Puis j'ai oscillé tout l'après-midi entre l'admiration et l'exaspération.

Admiration :


  1. Pour le coup de bluf : fallait quand même oser et ç'a fonctionné. Tout le monde en parle. On en oublie (presque) les McDo douteux de Moschino qui semblent très petit bras à côté des hôtesses Chanel déguisées en caissières Lidl.
  2. Pour le travail de l'équipe Chanel, qui a revisité chaque produit avec des jeux de mots façon Monop' : les Cocoquillettes, le Noeuf de Chanel, etc
  3. Pour la franchise de Karl qui a dit : "On a fait la galerie d’art la dernière fois, ce qui est un supermarché pour les riches, là, on a fait le vrai supermarché"
  4. Pour le souci du détail : les invités assis sur des cartons, les caisses enregistreuses à l'entrée... tout y était.





Exaspération :

  1. Devant les dizaines de photos du décor qui tournaient en boucle sur Internet et le peu de cas qu'on a fait de la collection.
  2.  Devant les tweets enthousiastes de certaines rédactions : "oh, c'est cute!!!" Non, c'est pas cute, putain, c'est le pire de mon quotidien. Et tu vois, chérie, avec mon salaire plus proche du RSA que des cachets de Caunes, j'en bouffe toute la semaine des coquillettes. Pas envie de les retrouver sous le Grand Palais.  Quant aux véritables caissières qui se cassent le dos  à bouger les palettes chez Lidl, je ne sais pas si elles ont goûté l'hommage.
  3. Devant la laideur du décor : y en a qui ont trouvé ça graphique. Je n'y vois qu'une marée de "trop". Trop de bouffe, trop de podiums, trop de choses jetées. Il faut être un grand psychopathe pour trouver ça Pop Art. Qui peut trouver des kilomètres de petits pois poétiques ? Bon, les bouteilles de limonade, passe encore. Mais les gants Mappa ?!
  4. Devant l'hystérie des fans de Chanel : "moi aussi, je veux faire mes courses dans un supermarché Chanel!" Y en une qui doit faire des roulés-boulés dans sa tombe. Vas-y, cocotte, on ne risque pas de se croiser à la caisse.
  5. Devant le manque de recul des médias qui ne voient pas (ou ne veulent pas dire) que Karl se moque de nos snobismes : il assume ouvertement être un épicier (il l'a toujours dit : ce qui passe chez lui pour de la prétention est une grande lucidité). Rien que pour ça, bravo. Peu de directeurs artistiques osent l'admettre. Ca doit le faire hurler de rire, une telle veulerie. 

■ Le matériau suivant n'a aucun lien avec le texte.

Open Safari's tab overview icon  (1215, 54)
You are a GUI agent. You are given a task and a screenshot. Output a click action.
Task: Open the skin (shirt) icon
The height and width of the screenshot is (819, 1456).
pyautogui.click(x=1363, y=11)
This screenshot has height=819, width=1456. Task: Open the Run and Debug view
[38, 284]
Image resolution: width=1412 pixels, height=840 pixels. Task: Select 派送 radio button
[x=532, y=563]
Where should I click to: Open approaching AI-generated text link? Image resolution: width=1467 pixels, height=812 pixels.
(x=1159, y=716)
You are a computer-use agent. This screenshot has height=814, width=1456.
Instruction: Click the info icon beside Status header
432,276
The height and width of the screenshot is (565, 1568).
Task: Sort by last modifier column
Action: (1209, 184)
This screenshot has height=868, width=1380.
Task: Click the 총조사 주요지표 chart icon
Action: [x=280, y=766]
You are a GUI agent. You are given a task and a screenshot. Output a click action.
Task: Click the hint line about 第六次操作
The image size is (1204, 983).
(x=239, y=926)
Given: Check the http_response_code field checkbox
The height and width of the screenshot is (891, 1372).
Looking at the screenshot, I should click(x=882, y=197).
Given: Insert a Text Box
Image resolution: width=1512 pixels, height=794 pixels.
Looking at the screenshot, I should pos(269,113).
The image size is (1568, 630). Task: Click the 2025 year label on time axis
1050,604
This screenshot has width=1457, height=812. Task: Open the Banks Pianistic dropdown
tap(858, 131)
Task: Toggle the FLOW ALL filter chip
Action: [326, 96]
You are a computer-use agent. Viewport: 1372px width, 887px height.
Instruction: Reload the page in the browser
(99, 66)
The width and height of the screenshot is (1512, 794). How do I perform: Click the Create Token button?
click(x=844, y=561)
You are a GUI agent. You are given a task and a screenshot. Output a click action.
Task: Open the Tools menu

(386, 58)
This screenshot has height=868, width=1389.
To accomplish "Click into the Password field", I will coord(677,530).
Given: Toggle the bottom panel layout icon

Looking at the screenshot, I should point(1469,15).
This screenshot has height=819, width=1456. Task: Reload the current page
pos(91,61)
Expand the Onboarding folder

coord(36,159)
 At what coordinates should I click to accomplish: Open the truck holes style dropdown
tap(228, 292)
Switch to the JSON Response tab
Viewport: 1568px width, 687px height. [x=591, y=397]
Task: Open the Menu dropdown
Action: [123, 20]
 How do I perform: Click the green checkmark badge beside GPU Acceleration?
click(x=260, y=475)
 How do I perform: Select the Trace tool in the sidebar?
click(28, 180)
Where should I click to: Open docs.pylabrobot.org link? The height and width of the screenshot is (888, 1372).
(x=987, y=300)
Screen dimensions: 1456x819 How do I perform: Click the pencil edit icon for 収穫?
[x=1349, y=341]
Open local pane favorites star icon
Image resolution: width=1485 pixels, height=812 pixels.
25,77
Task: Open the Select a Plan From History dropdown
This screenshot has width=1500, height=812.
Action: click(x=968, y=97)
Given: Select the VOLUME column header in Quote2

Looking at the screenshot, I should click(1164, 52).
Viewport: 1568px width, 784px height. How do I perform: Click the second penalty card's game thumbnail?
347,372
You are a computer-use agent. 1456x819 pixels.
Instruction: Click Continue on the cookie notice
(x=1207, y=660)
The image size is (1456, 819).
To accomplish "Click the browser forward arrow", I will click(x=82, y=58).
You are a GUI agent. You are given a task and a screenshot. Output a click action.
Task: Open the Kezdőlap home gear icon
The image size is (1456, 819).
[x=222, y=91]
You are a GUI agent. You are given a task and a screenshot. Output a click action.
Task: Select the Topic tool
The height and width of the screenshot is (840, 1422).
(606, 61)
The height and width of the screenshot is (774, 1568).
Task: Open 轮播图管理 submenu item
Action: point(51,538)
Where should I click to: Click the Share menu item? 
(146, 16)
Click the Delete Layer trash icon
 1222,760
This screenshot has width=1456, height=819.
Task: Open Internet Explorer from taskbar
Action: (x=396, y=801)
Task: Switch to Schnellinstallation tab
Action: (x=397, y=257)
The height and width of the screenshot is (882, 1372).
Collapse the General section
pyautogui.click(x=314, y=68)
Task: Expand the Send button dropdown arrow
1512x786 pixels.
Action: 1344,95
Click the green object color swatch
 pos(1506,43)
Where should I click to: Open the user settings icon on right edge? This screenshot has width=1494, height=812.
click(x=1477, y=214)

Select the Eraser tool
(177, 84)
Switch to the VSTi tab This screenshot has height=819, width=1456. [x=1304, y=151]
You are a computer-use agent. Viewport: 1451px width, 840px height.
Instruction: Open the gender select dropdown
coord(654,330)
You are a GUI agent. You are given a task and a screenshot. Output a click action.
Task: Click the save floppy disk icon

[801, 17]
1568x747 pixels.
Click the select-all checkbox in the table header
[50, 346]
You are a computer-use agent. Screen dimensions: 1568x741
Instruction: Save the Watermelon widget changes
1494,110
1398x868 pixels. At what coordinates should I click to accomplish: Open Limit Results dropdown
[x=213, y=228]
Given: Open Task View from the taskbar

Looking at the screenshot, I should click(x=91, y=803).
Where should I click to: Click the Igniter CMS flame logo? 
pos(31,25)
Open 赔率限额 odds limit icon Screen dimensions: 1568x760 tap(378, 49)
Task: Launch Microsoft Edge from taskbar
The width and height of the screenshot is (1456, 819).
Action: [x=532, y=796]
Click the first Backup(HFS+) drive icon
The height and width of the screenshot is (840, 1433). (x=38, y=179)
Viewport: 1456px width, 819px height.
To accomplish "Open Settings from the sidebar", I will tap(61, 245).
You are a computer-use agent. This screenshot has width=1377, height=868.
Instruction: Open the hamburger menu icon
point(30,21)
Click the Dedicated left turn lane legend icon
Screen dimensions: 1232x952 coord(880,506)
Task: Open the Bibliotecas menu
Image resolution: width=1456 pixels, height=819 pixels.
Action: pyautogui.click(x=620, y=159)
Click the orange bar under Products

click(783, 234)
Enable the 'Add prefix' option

Et pourtant... je remercie Karl qui nous fait réagir. Quand on y regarde de plus près, au-delà de la taille (la grande verrière mesure 13 000 mètres carrés, un supermarché en fait 17 000), la mise en parallèle est évidente. Le luxe est devenu une gigantesque droguerie, un immense supermarché privé. Au Brésil, par exemple, un centre commercial de luxe a beaucoup fait jaser. Les ménagères de plus ou moins 50 ans venaient y faire leurs courses en hélico. Elles y trouvaient tout ce qui leur est indispensable : de la robe de cocktail Dior à la Ferrari en passant par un bon coiffeur ou du thé. A Londres, Vuitton  a ouvert un bar à sacs : Lagerfeld a raison, certaines vont choisir leurs sacs à 10 000 euros comme nous on va choisir nos pâtes (personnellement, ça me saoule tellement d'errer entre 54 variétés de nouilles que c'est pour ça que je me cantonne à Lidl ou Monop' : y a 2 variétés et ça m'angoisse déjà) ou on boit un demi. Le fossé ne se comble jamais entre riches et pauvres. Ce sont deux mondes différents et ce n'est pas qu'une question d'argent. C'est un état d'esprit. Tant qu'on oublie que d'autres vivent complètement différemment de nous, ou qu'on pensera qu'un objet n'a de valeur que marchande, on continuera à avoir les exotismes qu'on peut. Je me demande si Rihanna, enfant, rêvait devant les épiceries.


Comme le défilé clochards de Galliano, ce défilé Chanel est un portrait sociétal à la Dorian Gray.

Un magnifique révélateur du modèle actuel de la consommation en général et de la mode en particulier.